* _Stated exercise_
Render the stretch of material from its beginning through the line containing "Action: (x=69, y=1266)" as a JSON list of strings, with one string per line and blank lines omitted. Leave the pictures out of the answer.

* _Supplied entries_
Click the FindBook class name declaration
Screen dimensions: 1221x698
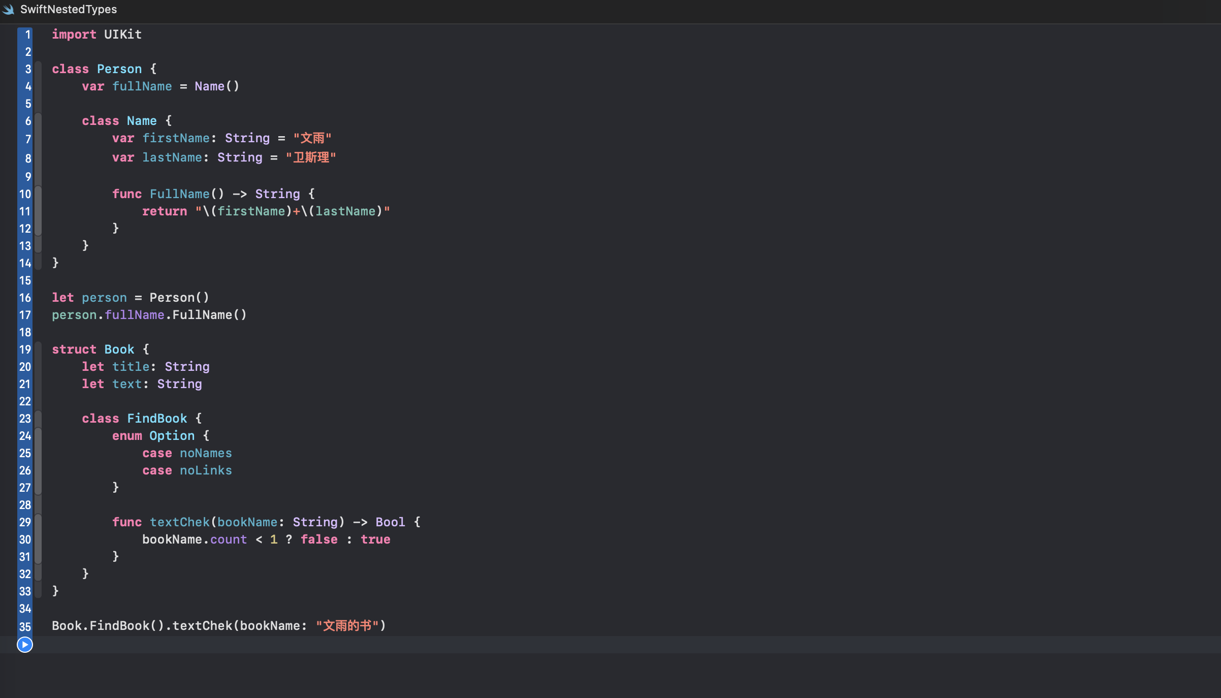[157, 419]
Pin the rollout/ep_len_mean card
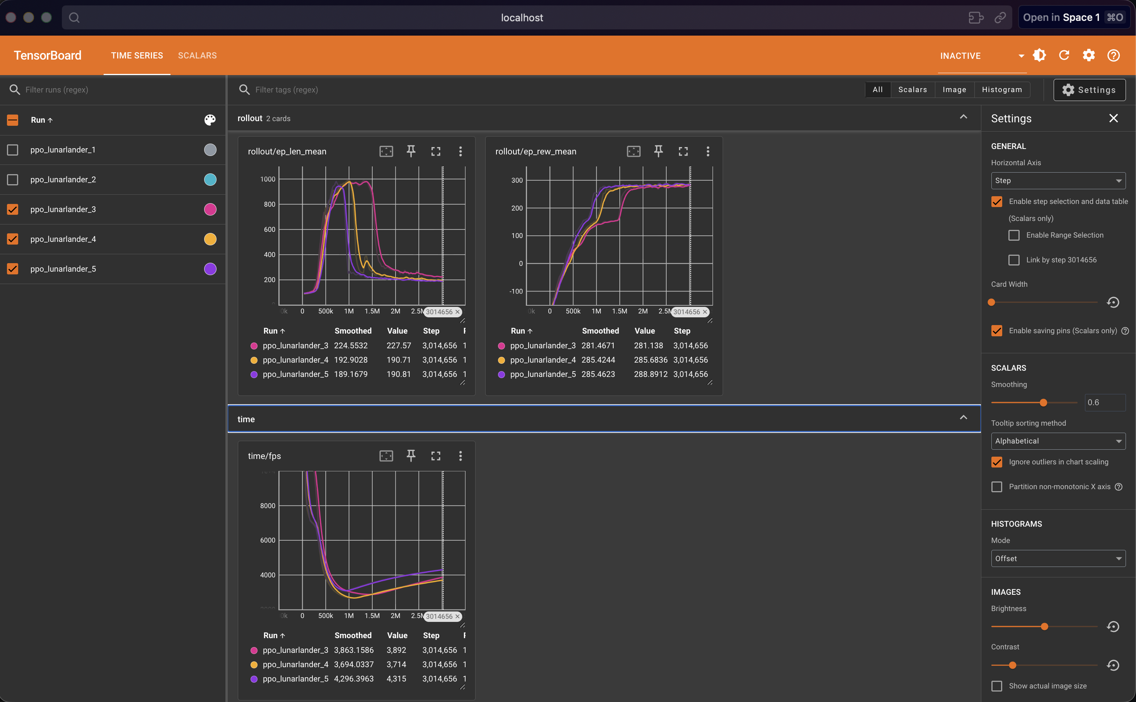 pos(411,151)
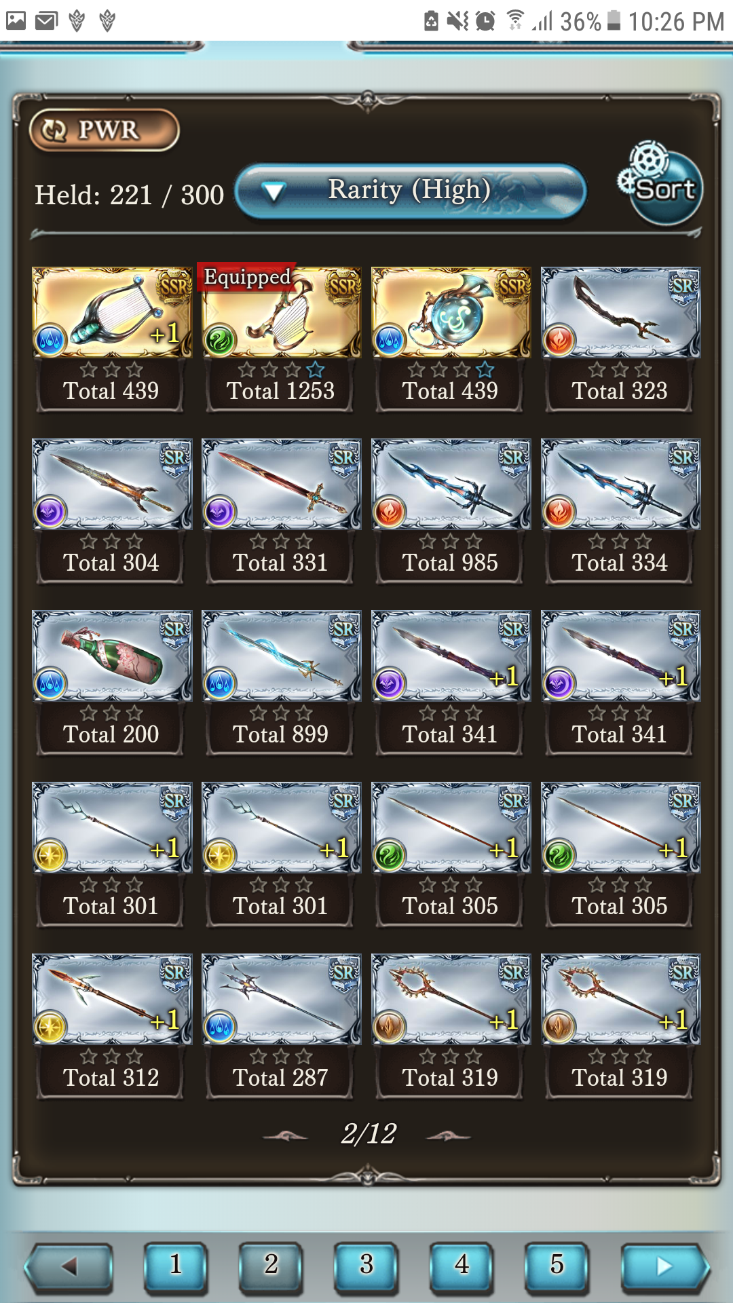Screen dimensions: 733x1303
Task: Click the previous pages left arrow
Action: (x=69, y=1266)
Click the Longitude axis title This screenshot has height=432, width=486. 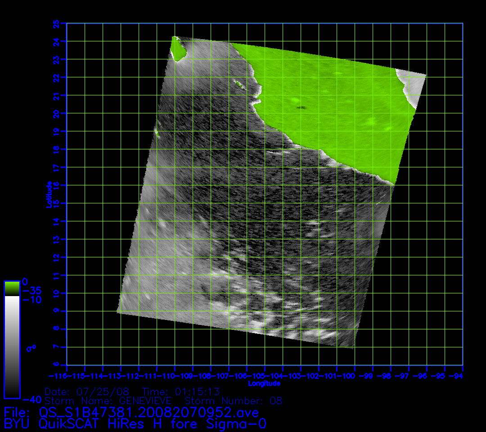coord(264,383)
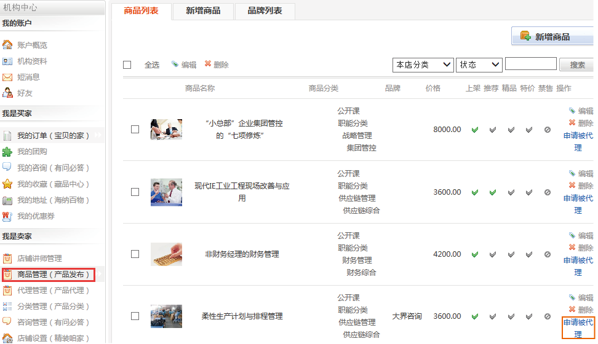The width and height of the screenshot is (598, 344).
Task: Click the 好友 person icon
Action: [7, 93]
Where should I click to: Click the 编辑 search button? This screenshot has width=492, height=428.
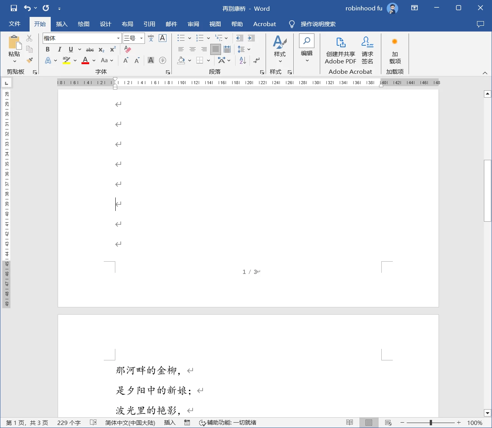coord(307,48)
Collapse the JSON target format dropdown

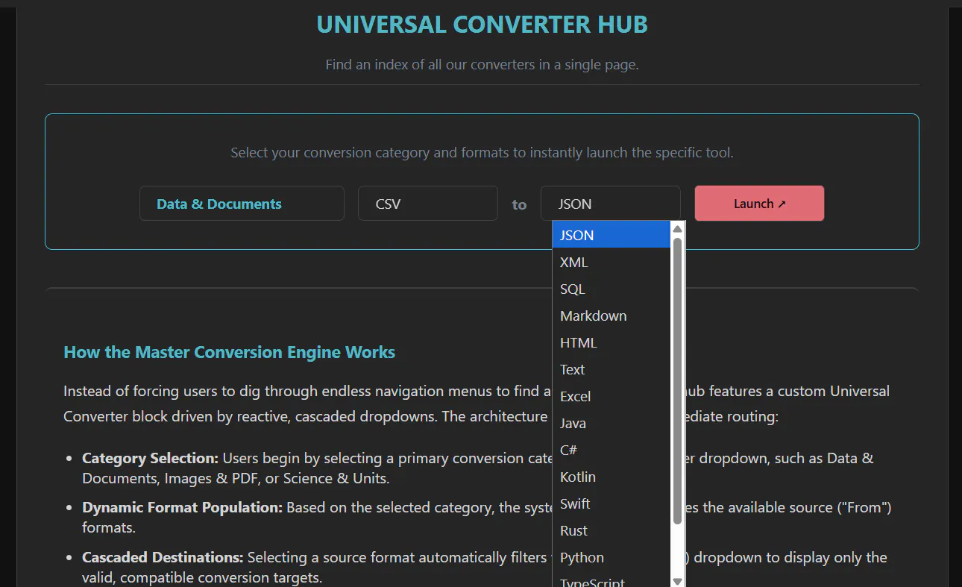click(x=611, y=204)
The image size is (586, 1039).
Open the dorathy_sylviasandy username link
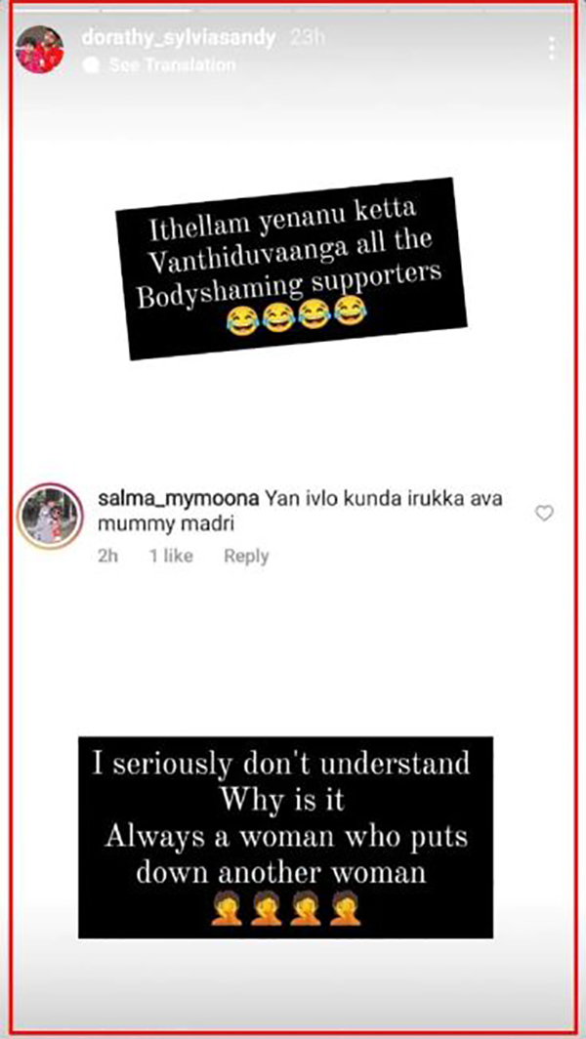coord(179,38)
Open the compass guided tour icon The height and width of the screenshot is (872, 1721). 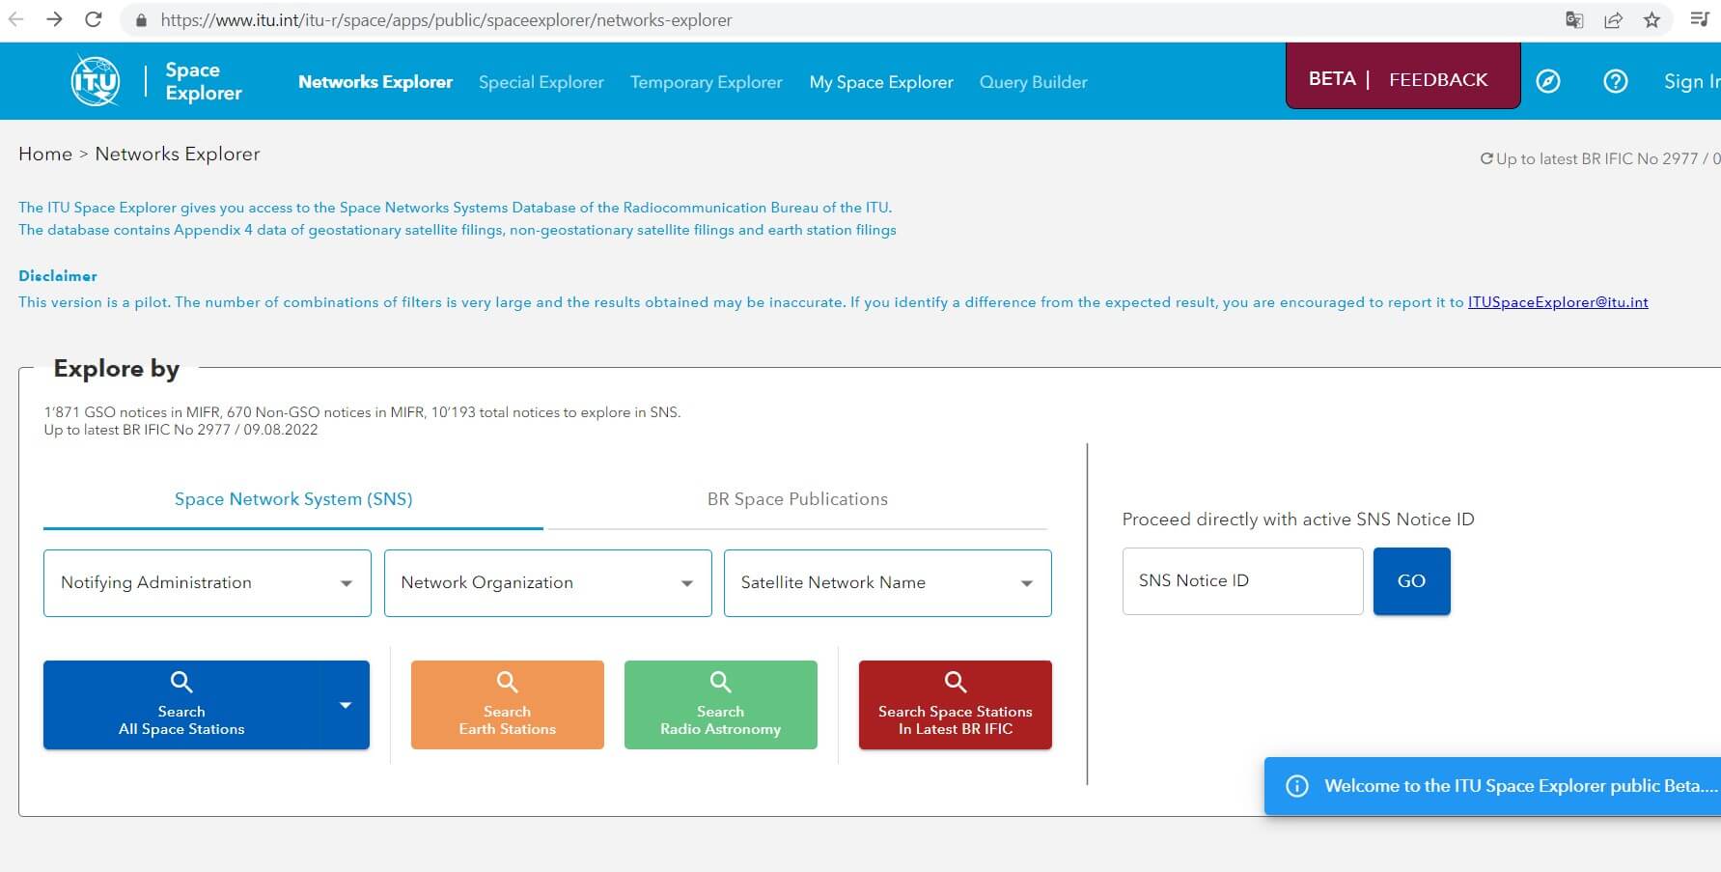click(x=1548, y=81)
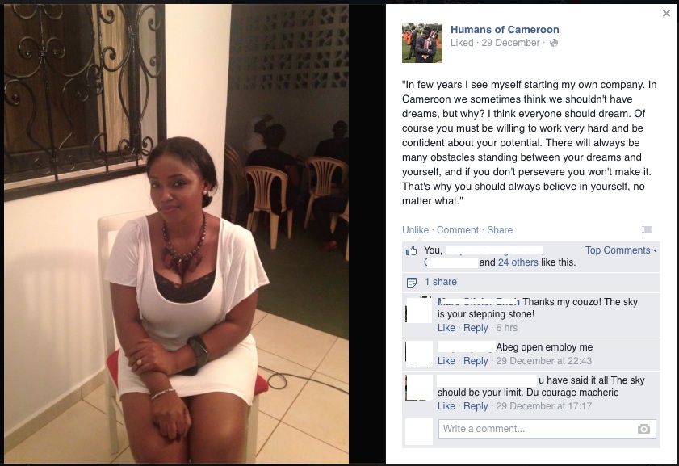Click the Share link under the post
Image resolution: width=679 pixels, height=466 pixels.
(x=500, y=230)
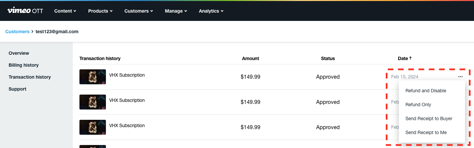This screenshot has width=474, height=148.
Task: Open the Manage dropdown menu
Action: (x=176, y=11)
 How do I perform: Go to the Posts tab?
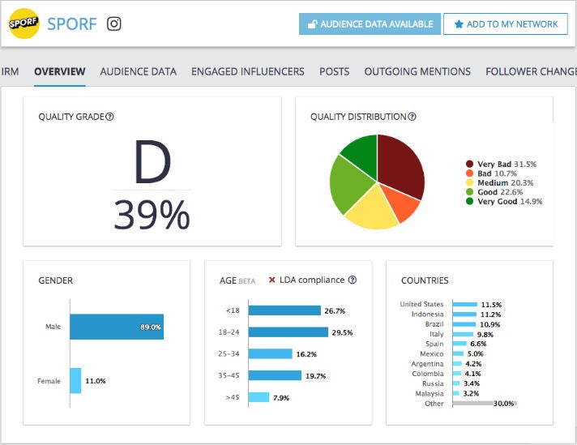(x=334, y=71)
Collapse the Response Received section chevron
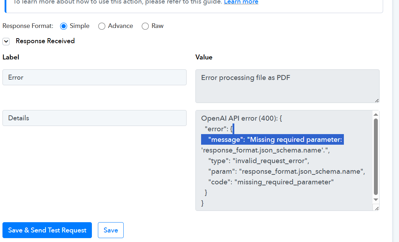This screenshot has width=399, height=242. point(6,41)
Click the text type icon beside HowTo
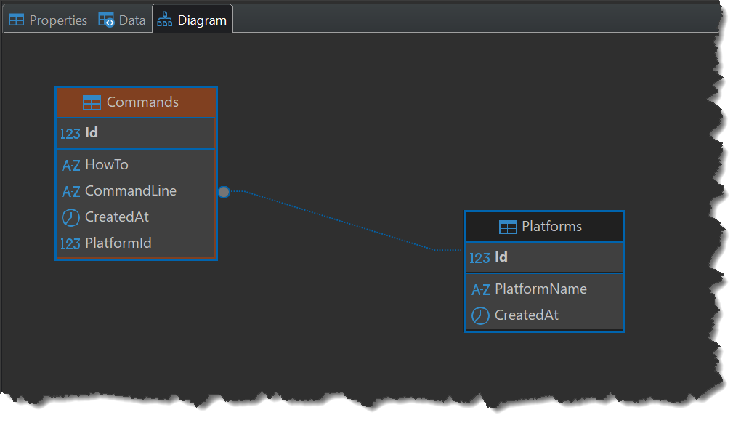The width and height of the screenshot is (741, 423). click(x=71, y=166)
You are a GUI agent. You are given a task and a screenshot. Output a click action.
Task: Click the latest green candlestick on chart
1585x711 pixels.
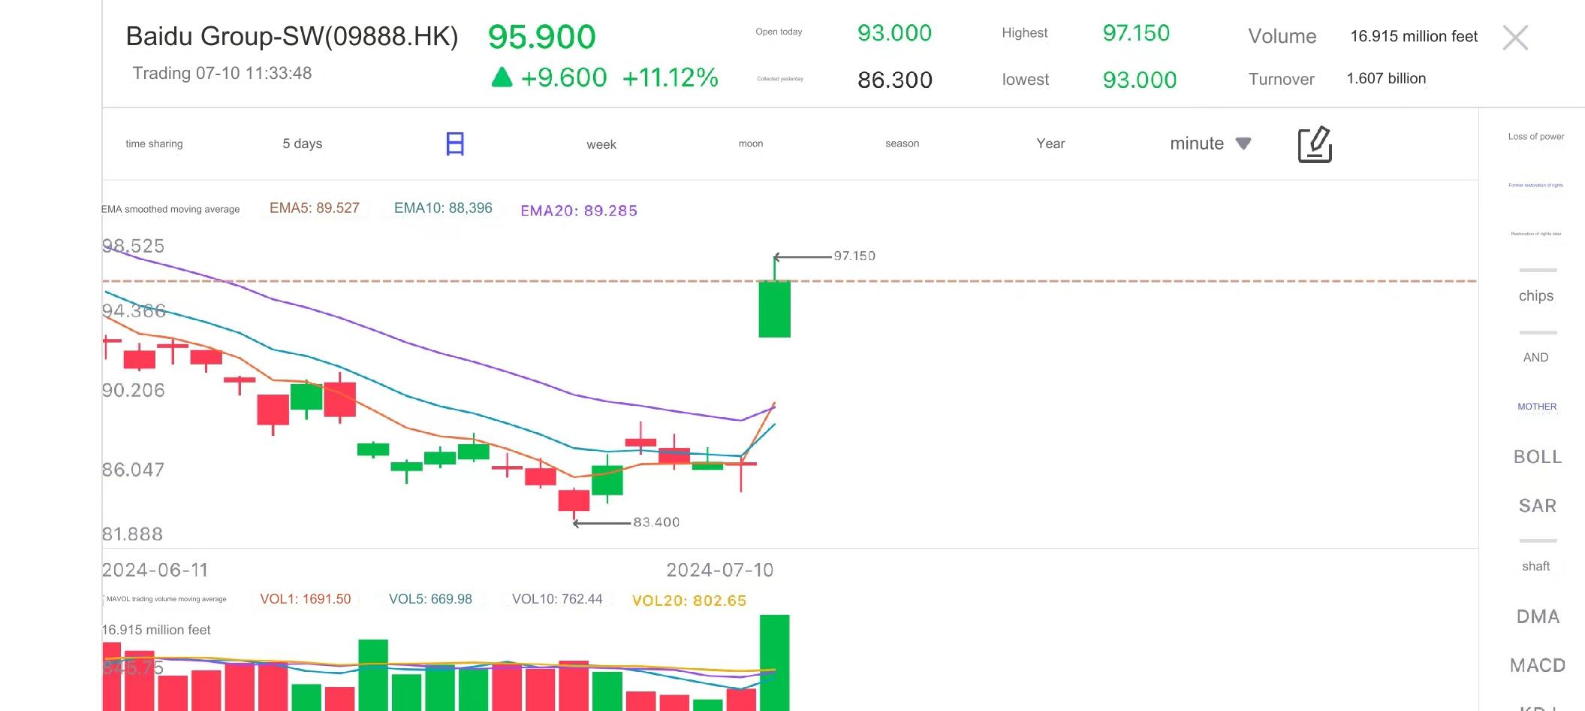tap(774, 309)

* _Complete output_
[
  "Click the FindBook class name declaration",
  "Screen dimensions: 1221x698",
  "[157, 419]",
  "Pin the rollout/ep_len_mean card",
  " pos(411,151)",
  "Screen dimensions: 733x1303",
  "Task: Click the previous pages left arrow",
  "Action: (x=69, y=1266)"
]